* **Task description**: Once the line containing "The width and height of the screenshot is (1393, 699)." is found, retype it and each line after it through the last entry below, word for word, and nothing else.

* **Task input**:
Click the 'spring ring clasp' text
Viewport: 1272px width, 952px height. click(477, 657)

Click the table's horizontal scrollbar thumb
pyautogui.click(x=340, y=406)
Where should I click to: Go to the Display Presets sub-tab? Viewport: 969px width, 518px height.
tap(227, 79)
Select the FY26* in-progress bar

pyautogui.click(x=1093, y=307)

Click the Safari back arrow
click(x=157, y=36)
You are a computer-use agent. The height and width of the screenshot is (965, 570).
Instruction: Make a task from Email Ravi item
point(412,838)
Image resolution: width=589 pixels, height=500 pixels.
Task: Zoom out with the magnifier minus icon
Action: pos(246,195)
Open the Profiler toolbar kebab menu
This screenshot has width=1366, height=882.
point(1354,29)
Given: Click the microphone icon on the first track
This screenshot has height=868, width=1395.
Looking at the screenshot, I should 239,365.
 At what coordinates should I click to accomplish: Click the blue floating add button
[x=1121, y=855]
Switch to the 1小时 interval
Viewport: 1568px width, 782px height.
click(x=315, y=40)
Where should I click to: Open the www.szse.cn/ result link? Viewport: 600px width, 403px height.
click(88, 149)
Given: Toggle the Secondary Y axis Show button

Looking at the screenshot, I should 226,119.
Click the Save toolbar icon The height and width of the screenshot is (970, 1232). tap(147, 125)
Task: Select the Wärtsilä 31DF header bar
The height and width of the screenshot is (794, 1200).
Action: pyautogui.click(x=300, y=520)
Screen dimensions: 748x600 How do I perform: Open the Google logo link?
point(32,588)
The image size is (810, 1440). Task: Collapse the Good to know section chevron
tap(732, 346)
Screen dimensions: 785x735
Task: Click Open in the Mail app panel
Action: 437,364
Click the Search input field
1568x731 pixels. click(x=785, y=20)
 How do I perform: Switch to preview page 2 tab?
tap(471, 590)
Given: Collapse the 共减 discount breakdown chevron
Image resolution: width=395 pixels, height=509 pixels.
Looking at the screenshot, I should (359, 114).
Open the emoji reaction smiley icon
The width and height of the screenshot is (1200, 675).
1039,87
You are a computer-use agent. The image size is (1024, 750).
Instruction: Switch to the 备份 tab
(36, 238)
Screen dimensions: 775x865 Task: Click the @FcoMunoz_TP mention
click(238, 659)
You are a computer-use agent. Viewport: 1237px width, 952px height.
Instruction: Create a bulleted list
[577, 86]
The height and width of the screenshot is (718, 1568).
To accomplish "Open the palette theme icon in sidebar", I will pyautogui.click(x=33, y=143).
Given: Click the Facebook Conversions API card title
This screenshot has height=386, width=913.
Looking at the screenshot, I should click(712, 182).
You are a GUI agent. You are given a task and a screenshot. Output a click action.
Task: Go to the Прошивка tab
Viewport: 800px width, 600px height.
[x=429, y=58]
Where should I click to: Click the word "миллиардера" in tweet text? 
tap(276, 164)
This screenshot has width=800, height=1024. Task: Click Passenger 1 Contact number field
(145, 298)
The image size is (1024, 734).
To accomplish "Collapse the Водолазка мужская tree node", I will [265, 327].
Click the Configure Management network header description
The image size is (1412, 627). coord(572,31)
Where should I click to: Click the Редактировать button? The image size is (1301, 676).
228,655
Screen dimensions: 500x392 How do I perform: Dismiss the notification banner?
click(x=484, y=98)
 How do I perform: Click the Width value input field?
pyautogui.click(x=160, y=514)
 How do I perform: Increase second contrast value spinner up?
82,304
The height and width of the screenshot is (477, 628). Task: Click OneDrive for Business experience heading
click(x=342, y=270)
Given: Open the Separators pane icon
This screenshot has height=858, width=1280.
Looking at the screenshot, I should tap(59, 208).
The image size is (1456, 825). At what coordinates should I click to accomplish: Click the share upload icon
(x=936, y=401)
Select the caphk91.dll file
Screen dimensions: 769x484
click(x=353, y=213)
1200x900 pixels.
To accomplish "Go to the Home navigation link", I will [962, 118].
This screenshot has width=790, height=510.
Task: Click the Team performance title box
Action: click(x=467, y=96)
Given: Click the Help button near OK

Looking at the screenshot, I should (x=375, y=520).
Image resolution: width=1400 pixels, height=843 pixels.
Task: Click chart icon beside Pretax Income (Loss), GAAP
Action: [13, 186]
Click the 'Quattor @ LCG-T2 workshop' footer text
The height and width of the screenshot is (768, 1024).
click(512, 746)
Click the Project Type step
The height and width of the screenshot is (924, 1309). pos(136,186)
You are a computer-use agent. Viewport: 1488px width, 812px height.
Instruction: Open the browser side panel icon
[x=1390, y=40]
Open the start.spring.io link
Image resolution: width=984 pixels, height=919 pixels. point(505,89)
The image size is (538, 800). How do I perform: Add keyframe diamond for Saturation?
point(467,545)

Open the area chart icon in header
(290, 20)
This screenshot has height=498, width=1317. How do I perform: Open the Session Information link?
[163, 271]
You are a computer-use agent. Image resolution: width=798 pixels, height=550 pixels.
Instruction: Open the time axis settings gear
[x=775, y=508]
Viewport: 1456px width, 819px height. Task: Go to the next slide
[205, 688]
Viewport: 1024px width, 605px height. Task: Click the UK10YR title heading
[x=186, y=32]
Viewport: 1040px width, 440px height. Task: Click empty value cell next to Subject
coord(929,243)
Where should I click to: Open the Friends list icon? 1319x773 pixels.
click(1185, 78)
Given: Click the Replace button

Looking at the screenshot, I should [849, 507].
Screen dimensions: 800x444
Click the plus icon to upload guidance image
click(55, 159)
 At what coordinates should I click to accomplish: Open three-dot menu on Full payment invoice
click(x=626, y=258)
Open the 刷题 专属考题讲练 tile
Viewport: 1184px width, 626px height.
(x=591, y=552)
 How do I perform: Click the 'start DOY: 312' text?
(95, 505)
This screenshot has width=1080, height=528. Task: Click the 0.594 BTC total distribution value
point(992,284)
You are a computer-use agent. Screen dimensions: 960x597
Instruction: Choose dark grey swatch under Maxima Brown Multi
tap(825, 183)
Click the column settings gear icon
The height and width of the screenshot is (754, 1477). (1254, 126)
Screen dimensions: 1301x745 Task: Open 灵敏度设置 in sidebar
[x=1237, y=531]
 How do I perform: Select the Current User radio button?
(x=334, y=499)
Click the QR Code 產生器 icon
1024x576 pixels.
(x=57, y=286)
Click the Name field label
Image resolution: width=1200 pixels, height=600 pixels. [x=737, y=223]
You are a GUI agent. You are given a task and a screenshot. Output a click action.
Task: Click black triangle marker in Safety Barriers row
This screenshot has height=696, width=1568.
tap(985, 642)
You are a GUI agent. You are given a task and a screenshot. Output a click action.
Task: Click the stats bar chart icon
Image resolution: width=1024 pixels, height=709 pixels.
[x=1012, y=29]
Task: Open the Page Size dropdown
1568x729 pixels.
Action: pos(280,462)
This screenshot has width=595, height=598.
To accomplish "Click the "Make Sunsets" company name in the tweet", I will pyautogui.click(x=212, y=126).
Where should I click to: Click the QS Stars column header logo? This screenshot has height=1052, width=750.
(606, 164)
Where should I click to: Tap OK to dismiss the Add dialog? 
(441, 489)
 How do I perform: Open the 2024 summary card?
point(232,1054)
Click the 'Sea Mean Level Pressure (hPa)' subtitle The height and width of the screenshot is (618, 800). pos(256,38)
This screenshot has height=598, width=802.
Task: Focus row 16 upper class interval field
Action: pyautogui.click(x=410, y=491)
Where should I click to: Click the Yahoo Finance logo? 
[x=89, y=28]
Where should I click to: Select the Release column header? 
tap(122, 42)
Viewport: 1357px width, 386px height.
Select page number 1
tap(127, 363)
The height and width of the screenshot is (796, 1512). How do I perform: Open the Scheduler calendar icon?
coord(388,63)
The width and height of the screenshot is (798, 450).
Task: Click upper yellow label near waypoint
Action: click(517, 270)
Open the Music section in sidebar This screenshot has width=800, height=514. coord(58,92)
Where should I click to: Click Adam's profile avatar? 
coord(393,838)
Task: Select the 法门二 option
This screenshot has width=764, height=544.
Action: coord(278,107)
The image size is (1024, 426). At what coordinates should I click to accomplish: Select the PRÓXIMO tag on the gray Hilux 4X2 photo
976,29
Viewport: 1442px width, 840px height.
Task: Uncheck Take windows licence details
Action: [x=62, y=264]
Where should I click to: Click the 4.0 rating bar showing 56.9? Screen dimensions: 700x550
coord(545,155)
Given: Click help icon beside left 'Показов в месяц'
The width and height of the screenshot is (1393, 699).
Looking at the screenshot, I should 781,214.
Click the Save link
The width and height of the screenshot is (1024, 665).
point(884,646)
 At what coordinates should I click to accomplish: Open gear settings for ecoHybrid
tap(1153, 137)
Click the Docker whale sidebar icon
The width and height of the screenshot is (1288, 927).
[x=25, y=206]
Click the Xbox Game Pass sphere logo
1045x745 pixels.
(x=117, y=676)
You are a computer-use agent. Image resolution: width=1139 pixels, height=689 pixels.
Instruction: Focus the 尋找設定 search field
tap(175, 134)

* **Solved problem**:
The width and height of the screenshot is (1393, 699).
Looking at the screenshot, I should 781,214.
Click the Save link
The width and height of the screenshot is (1024, 665).
point(884,646)
 At what coordinates should I click to accomplish: Open gear settings for ecoHybrid
tap(1153, 137)
Click the Docker whale sidebar icon
The width and height of the screenshot is (1288, 927).
[x=25, y=206]
Click the Xbox Game Pass sphere logo
1045x745 pixels.
(x=117, y=676)
You are a computer-use agent. Image resolution: width=1139 pixels, height=689 pixels.
Instruction: Focus the 尋找設定 search field
tap(175, 134)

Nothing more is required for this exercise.